Check your understanding (ungraded)

  1. In your own words, what does a simulation study estimate — and why does knowing the truth in step 1 make that estimate possible?
  2. Under the heavy-tailed null the t-test rejected 0.043 of the time and Wilcoxon 0.047. Are these evidence that one test is “better” at controlling Type I error? Use the Monte Carlo SE to decide.
  3. Both power curves pass through ≈ 0.05 at δ = 0. Explain why that single point is really the Type I error in disguise.
  4. You want a power estimate accurate to a Monte Carlo SE of about 0.01. Roughly how many replications does \(\sqrt{\hat p(1-\hat p)/B}\) tell you to run near \(\hat p = 0.5\)? Near \(\hat p = 0.05\)?

Reading guide

  • IMS — Decision errors (Type I and Type II) — a conceptual companion for what the two error rates mean; read it, then match the definitions to the two bar heights above.
  • OpenIntro Statistics 4e — Inference and the significance level — reinforces α as the target Type I rate the simulation is checking.
  • Learning Statistics with R (Navarro) — Comparing two means / errors in hypothesis testing — a companion on the t-test vs. rank-test choice this lab measures empirically.
  • NIST/SEMATECH e-Handbook — Assessing the power of a test by simulation — an instructor reference on estimating power computationally (cited, not reproduced).

Accessibility notes

Mathematics is live text (\(\sqrt{\hat p(1-\hat p)/B}\) renders as MathML, not an image). Every figure carries an alt line stating its message, a “what to notice” reading, and an adjacent data-summary table, so each point survives without the picture. The two tests are distinguished by linestyle and marker and hatch (t-test = solid line / round marker / solid bar; Wilcoxon = dashed line / square marker / hatched bar) and by labels, never by color alone. A clean lint and a clean render are evidence; the rendered assistive-technology review is a human step.
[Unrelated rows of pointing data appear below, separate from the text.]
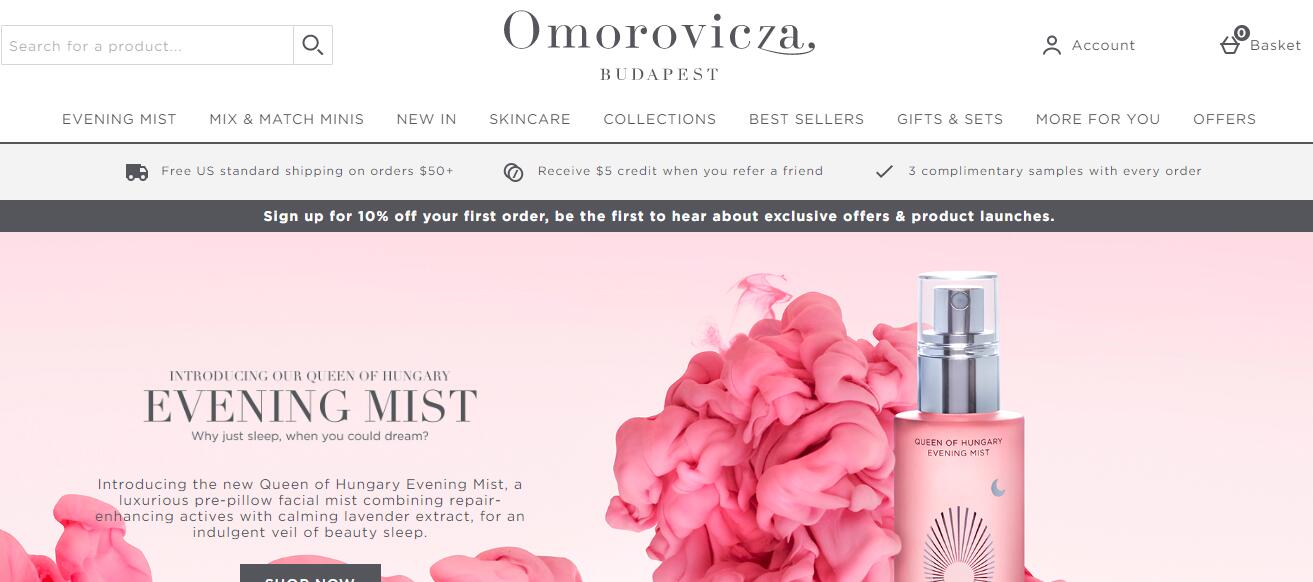
Task: Open the Account person icon
Action: pyautogui.click(x=1051, y=46)
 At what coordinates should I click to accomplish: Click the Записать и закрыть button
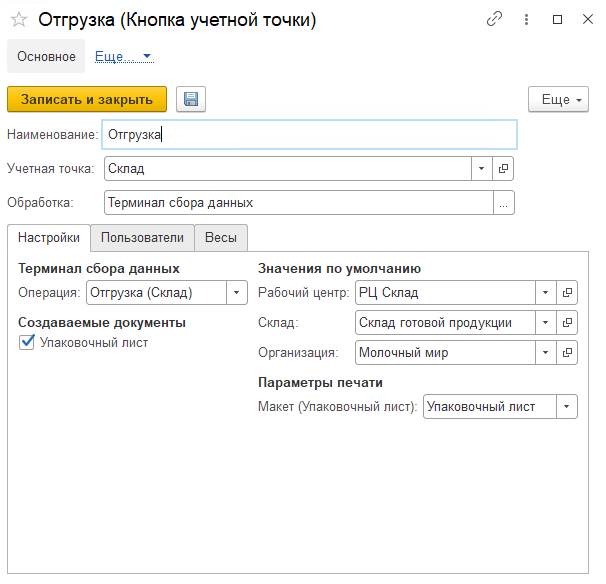[x=87, y=99]
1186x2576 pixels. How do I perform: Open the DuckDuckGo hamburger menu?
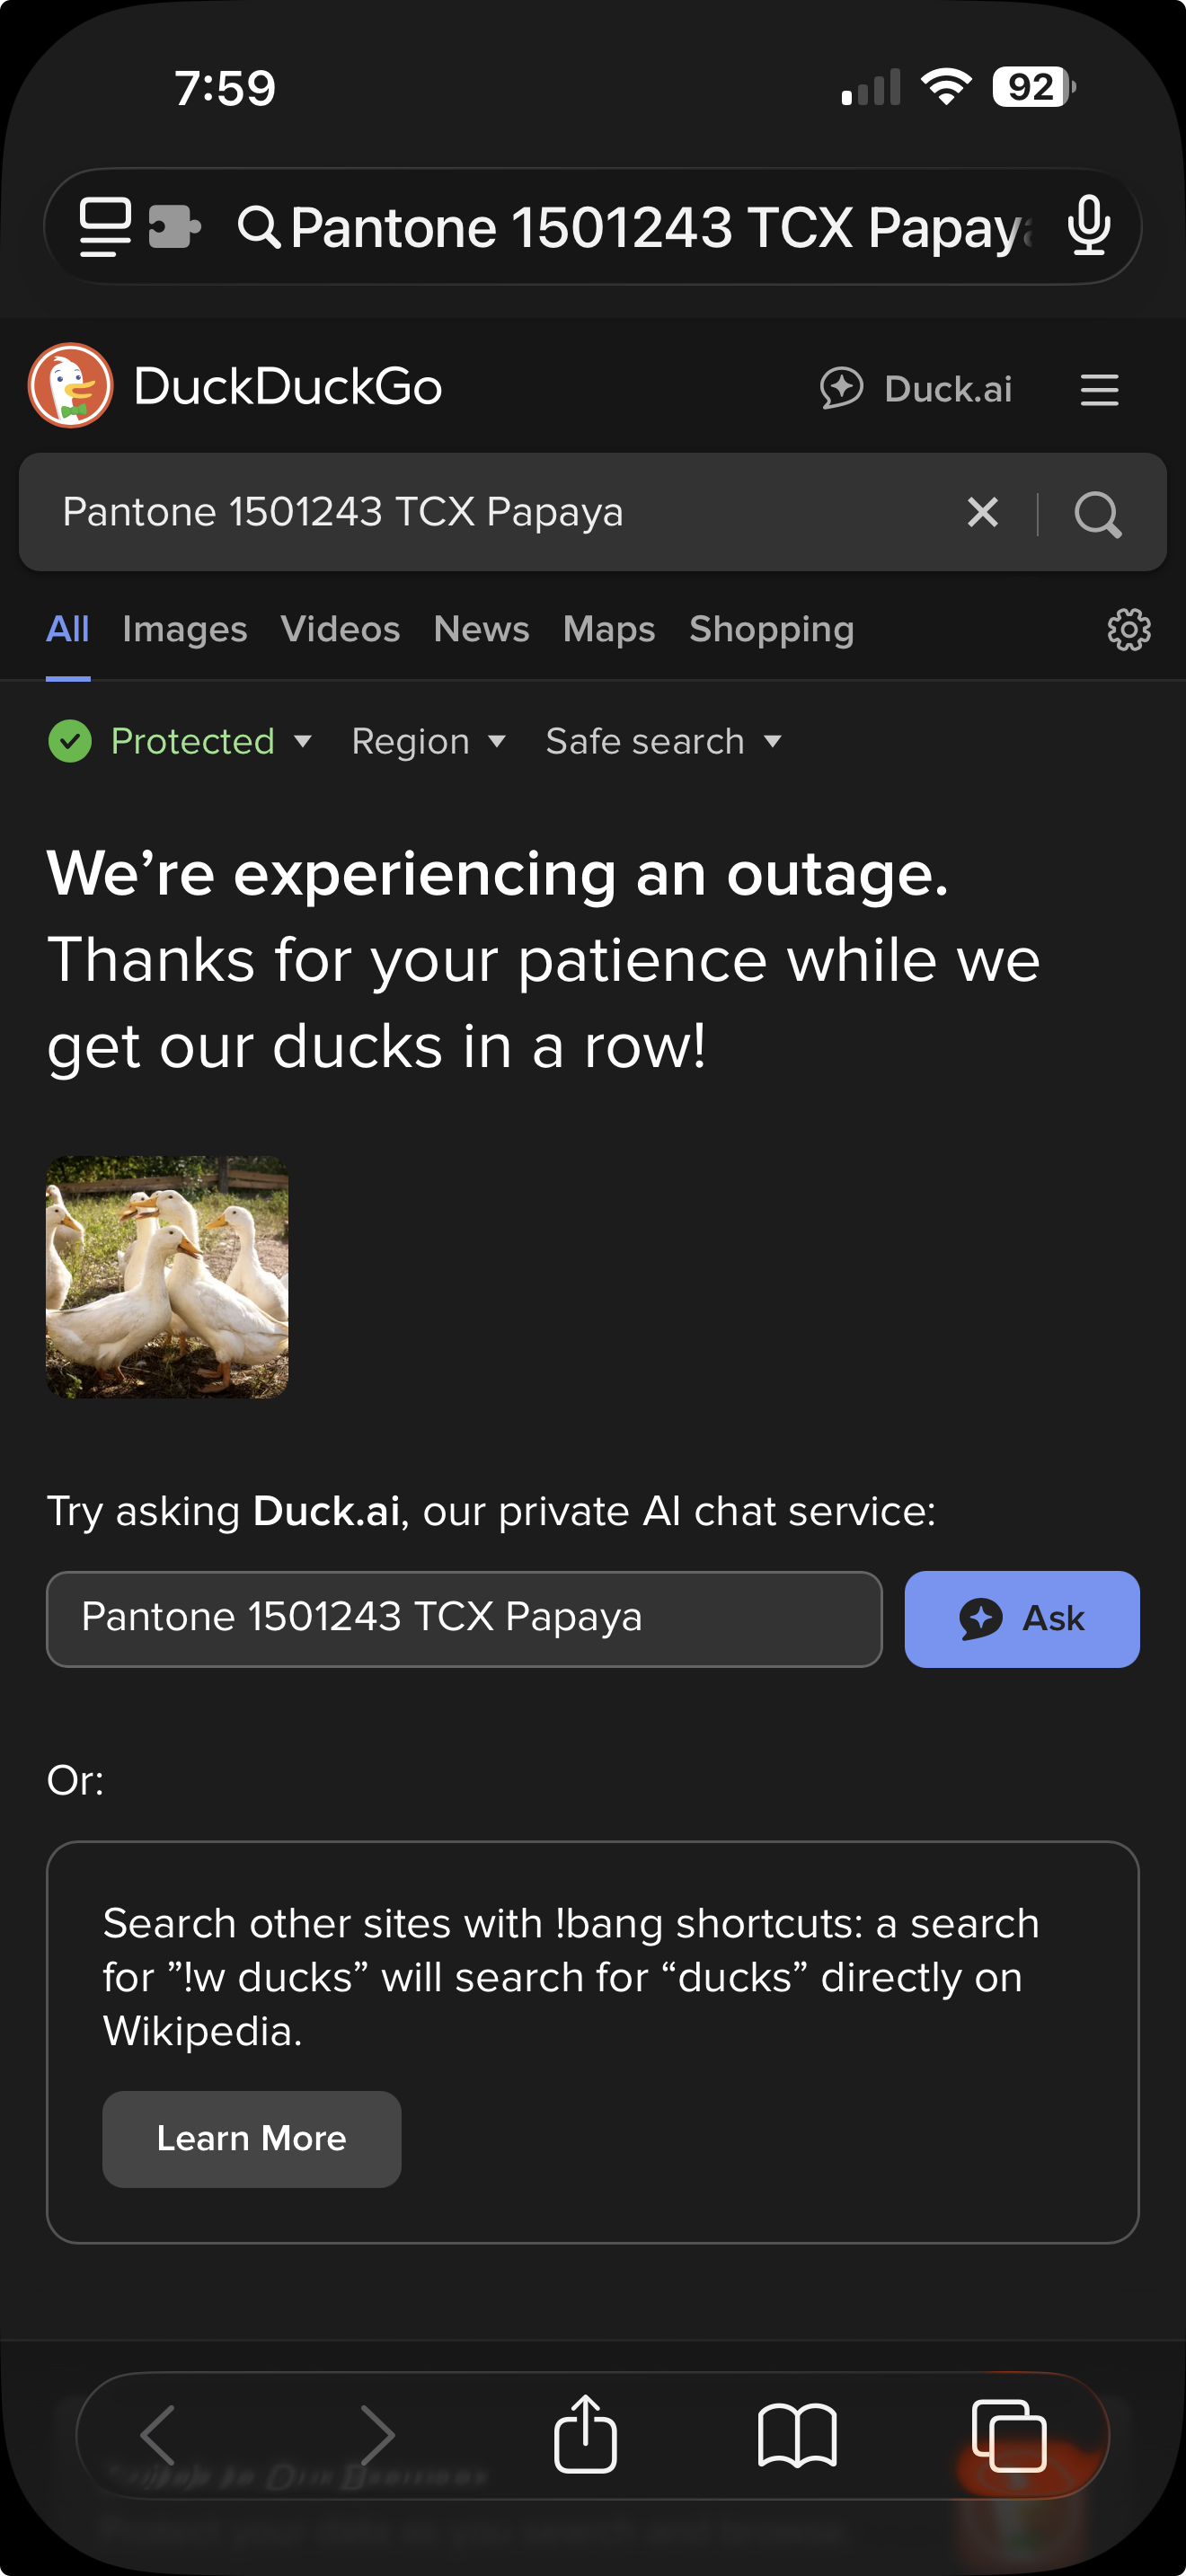[x=1099, y=389]
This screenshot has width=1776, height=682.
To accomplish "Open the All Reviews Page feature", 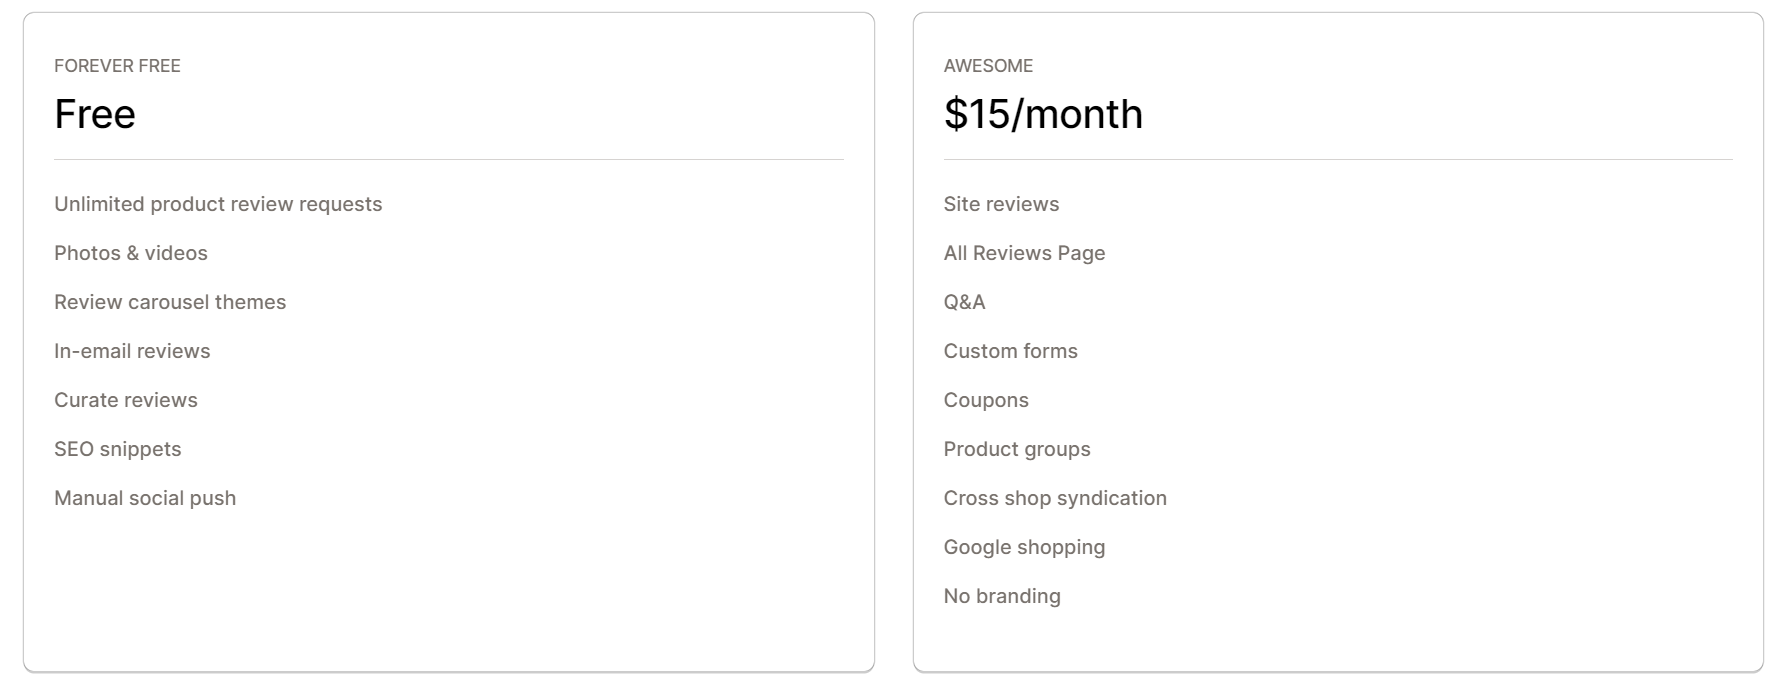I will click(1024, 253).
Assessment (descriptive only)

This lab contributes learning evidence toward building a simulation loop and estimating and interpreting Type I error, power, and Monte Carlo error. That is the shape only; the actual graded prompts, point values, and due dates live in Blackboard.

Public vs. graded. This is a public, ungraded lab exemplar. Graded lab prompts, keys, rubrics, point values, and due dates live in Blackboard Ultra, which governs.

Looking ahead

You now have the tool that settles method arguments empirically: don’t guess whether the t-test or a rank test wins on your kind of data — simulate it. In the project you will use exactly this loop as a sensitivity check, asking not only “what does my method say?” but “how often would a method like this get it right on data like mine?”